Records from a dataset:
::::::::::

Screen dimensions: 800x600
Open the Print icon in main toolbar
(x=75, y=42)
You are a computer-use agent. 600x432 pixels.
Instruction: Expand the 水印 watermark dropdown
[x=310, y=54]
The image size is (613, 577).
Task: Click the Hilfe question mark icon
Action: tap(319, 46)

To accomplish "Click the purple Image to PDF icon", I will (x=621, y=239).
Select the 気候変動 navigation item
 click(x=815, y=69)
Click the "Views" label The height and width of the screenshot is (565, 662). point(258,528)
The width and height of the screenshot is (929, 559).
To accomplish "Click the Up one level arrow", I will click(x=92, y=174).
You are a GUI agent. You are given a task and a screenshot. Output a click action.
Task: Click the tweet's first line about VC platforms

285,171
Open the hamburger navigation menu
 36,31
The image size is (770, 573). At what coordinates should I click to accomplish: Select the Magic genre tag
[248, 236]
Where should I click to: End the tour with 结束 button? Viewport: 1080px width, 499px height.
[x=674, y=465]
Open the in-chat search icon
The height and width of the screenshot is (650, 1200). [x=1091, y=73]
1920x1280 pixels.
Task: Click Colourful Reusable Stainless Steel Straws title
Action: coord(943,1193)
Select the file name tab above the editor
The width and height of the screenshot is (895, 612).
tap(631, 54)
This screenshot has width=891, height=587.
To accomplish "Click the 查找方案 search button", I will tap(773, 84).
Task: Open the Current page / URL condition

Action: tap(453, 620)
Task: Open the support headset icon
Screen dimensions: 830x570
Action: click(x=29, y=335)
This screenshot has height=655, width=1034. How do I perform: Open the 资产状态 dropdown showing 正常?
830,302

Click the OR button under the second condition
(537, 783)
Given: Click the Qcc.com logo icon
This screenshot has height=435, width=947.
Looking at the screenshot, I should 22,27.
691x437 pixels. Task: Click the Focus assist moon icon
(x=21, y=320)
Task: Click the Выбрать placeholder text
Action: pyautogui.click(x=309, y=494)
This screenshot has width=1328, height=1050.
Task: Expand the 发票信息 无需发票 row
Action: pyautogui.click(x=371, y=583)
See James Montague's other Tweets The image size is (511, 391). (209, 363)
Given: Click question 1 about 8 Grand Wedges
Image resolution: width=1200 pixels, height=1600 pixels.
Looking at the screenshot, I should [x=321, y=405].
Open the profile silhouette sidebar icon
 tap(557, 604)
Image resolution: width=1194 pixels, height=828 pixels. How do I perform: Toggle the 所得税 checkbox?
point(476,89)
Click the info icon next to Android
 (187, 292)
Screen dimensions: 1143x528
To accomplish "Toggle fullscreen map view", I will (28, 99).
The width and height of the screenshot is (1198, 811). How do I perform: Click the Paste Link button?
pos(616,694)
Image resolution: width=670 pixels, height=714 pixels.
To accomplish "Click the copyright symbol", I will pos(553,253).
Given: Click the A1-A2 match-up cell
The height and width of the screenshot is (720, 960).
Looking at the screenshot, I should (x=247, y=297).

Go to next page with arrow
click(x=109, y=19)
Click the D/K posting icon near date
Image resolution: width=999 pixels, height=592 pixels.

::::::::::

__Task prompt__. Your task is to repeat the data exactly; please include every line.

__Solution to this exercise__.
Screen dimensions: 800x600
Open the Print icon in main toolbar
(x=75, y=42)
You are a computer-use agent. 600x432 pixels.
Instruction: Expand the 水印 watermark dropdown
[x=310, y=54]
The image size is (613, 577).
Task: Click the Hilfe question mark icon
Action: tap(319, 46)

To accomplish "Click the purple Image to PDF icon", I will (x=621, y=239).
Select the 気候変動 navigation item
 click(x=815, y=69)
Click the "Views" label The height and width of the screenshot is (565, 662). point(258,528)
The width and height of the screenshot is (929, 559).
To accomplish "Click the Up one level arrow", I will click(x=92, y=174).
You are a GUI agent. You are given a task and a screenshot. Output a click action.
Task: Click the tweet's first line about VC platforms

285,171
Open the hamburger navigation menu
 36,31
The image size is (770, 573). At what coordinates should I click to accomplish: Select the Magic genre tag
[248, 236]
Where should I click to: End the tour with 结束 button? Viewport: 1080px width, 499px height.
[x=674, y=465]
Open the in-chat search icon
The height and width of the screenshot is (650, 1200). [x=1091, y=73]
1920x1280 pixels.
Task: Click Colourful Reusable Stainless Steel Straws title
Action: coord(943,1193)
Select the file name tab above the editor
The width and height of the screenshot is (895, 612).
tap(631, 54)
This screenshot has width=891, height=587.
To accomplish "Click the 查找方案 search button", I will tap(773, 84).
Task: Open the Current page / URL condition

Action: tap(453, 620)
Task: Open the support headset icon
Screen dimensions: 830x570
Action: click(x=29, y=335)
This screenshot has height=655, width=1034. How do I perform: Open the 资产状态 dropdown showing 正常?
830,302

Click the OR button under the second condition
(537, 783)
Given: Click the Qcc.com logo icon
This screenshot has height=435, width=947.
Looking at the screenshot, I should 22,27.
691x437 pixels. Task: Click the Focus assist moon icon
(x=21, y=320)
Task: Click the Выбрать placeholder text
Action: pyautogui.click(x=309, y=494)
This screenshot has width=1328, height=1050.
Task: Expand the 发票信息 无需发票 row
Action: pyautogui.click(x=371, y=583)
See James Montague's other Tweets The image size is (511, 391). (209, 363)
Given: Click question 1 about 8 Grand Wedges
Image resolution: width=1200 pixels, height=1600 pixels.
Looking at the screenshot, I should [x=321, y=405].
Open the profile silhouette sidebar icon
 tap(557, 604)
Image resolution: width=1194 pixels, height=828 pixels. How do I perform: Toggle the 所得税 checkbox?
point(476,89)
Click the info icon next to Android
 (187, 292)
Screen dimensions: 1143x528
To accomplish "Toggle fullscreen map view", I will (28, 99).
The width and height of the screenshot is (1198, 811). How do I perform: Click the Paste Link button?
pos(616,694)
Image resolution: width=670 pixels, height=714 pixels.
To accomplish "Click the copyright symbol", I will pos(553,253).
Given: Click the A1-A2 match-up cell
The height and width of the screenshot is (720, 960).
Looking at the screenshot, I should (x=247, y=297).

Go to next page with arrow
click(x=109, y=19)
Click the D/K posting icon near date
Image resolution: width=999 pixels, height=592 pixels.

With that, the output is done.